▸ **Task brief**
Among the entries below, only the lines starting at the one with "Liquid Agency (1120, 2253)" and ending at the one with "[combobox] (1034, 700)", both included, are to be printed exactly.

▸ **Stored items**
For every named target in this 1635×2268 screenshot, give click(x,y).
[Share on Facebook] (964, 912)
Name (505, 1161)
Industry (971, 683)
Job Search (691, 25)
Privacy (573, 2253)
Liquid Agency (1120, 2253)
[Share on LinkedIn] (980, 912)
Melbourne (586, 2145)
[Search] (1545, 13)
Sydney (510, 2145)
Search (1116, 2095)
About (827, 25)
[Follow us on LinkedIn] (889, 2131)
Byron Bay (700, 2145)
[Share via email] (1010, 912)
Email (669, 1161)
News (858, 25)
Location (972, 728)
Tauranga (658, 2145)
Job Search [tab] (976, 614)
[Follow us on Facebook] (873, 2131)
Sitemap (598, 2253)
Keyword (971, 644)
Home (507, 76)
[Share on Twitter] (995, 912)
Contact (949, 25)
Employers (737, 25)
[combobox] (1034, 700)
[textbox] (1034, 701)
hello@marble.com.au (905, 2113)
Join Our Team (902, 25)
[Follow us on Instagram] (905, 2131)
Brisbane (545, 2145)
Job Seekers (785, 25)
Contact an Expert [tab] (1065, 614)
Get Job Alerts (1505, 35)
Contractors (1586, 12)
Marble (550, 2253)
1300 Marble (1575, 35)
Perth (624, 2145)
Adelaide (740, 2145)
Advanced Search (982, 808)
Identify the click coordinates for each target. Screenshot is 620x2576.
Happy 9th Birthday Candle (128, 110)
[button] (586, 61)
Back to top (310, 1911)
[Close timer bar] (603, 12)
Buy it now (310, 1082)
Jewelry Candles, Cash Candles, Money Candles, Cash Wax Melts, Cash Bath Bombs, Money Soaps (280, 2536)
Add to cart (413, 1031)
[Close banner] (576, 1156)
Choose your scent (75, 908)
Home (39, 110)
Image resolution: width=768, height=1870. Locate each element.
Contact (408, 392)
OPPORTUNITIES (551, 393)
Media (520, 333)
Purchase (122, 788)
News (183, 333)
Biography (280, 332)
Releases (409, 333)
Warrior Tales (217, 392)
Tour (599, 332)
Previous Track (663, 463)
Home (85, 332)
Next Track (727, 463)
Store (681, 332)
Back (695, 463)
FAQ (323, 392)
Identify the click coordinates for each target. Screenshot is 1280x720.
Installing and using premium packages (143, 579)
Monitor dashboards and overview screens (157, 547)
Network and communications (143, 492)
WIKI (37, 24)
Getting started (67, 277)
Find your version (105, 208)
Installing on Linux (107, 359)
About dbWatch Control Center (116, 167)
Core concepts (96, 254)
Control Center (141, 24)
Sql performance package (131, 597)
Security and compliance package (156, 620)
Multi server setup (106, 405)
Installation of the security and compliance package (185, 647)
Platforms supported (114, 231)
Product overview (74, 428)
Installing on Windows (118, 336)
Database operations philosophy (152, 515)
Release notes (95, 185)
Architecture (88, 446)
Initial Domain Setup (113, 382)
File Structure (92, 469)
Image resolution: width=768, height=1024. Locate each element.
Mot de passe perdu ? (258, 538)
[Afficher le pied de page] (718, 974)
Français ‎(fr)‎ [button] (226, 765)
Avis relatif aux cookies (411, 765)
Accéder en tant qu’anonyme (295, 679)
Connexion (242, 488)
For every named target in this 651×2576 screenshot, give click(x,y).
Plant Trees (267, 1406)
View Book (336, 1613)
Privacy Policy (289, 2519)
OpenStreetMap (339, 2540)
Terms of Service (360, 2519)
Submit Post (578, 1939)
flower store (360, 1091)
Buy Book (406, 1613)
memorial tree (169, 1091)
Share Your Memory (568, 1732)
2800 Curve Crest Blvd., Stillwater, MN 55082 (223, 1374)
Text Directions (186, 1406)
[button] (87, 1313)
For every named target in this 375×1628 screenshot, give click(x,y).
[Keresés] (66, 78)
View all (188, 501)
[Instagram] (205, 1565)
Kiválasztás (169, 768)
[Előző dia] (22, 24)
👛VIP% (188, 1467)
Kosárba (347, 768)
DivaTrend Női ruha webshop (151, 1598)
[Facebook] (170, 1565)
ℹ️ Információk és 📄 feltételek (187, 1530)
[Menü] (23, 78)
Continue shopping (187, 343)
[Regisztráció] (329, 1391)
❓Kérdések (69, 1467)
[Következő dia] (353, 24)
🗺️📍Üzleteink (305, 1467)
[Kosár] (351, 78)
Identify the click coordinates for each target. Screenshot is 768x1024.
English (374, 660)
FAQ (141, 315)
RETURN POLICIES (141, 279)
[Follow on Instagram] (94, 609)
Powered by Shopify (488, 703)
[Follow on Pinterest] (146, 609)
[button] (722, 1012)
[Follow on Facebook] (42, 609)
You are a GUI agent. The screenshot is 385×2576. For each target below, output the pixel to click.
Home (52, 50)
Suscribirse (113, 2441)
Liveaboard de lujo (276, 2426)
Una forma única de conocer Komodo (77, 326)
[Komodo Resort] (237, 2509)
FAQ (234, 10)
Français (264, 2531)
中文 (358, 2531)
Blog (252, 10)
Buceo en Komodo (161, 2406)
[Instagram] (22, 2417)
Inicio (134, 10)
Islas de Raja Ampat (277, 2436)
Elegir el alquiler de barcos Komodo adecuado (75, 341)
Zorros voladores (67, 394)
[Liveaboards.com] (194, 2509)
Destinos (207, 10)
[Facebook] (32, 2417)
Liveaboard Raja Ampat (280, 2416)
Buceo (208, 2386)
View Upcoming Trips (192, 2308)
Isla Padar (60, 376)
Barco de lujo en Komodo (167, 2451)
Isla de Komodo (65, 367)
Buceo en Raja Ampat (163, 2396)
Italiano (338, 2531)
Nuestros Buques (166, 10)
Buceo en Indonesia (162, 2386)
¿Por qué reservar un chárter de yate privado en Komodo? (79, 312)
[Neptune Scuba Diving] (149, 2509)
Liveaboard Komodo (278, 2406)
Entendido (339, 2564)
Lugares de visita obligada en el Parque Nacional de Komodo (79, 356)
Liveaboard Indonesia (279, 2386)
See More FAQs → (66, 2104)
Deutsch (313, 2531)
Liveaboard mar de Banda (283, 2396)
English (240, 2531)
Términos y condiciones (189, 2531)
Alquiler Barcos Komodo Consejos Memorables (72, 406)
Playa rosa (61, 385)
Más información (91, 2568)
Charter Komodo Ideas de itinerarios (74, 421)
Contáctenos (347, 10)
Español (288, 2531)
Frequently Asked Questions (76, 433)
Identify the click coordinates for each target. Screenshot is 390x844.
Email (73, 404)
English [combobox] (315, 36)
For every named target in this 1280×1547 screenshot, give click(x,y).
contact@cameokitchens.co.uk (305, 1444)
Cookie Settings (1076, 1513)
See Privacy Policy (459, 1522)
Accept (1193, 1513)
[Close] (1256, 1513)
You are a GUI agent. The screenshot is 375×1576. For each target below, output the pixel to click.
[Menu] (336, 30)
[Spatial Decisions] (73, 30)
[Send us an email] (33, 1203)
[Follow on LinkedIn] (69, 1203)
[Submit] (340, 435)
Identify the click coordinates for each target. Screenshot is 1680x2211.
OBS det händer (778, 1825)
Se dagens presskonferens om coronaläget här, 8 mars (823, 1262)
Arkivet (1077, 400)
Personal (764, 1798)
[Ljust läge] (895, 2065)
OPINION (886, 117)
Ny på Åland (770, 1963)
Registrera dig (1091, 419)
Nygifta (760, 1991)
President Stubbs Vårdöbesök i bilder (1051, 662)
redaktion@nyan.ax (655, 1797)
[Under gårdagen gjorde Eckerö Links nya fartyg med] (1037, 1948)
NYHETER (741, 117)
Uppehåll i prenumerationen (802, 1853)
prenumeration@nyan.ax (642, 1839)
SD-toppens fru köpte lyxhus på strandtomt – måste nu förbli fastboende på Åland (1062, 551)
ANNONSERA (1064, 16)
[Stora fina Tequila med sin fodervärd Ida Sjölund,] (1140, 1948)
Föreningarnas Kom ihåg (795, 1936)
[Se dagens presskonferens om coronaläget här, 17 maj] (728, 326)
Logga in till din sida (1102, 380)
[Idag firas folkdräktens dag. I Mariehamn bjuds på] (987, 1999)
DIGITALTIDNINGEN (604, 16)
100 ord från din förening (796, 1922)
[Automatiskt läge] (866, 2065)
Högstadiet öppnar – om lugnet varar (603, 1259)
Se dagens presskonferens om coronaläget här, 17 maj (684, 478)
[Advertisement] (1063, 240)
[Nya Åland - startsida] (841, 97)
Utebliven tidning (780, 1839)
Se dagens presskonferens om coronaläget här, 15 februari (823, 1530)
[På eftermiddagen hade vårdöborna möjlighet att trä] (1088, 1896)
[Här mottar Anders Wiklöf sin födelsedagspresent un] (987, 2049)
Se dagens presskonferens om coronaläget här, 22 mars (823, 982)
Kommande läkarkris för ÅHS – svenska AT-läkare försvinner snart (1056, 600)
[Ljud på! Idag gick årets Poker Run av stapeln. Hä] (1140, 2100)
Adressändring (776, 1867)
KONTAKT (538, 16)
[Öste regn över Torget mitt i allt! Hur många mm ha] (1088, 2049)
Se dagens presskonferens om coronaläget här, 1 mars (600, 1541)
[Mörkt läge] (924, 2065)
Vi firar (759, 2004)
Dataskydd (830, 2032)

▸ **Result of this task**
Liquid Agency (1120, 2253)
[Share on LinkedIn] (980, 912)
Melbourne (586, 2145)
[Search] (1545, 13)
Sydney (510, 2145)
Search (1116, 2095)
About (827, 25)
[Follow us on LinkedIn] (889, 2131)
Byron Bay (700, 2145)
[Share via email] (1010, 912)
Email (669, 1161)
News (858, 25)
Location (972, 728)
Tauranga (658, 2145)
Job Search [tab] (976, 614)
[Follow us on Facebook] (873, 2131)
Sitemap (598, 2253)
Keyword (971, 644)
Home (507, 76)
[Share on Twitter] (995, 912)
Contact (949, 25)
Employers (737, 25)
[combobox] (1034, 700)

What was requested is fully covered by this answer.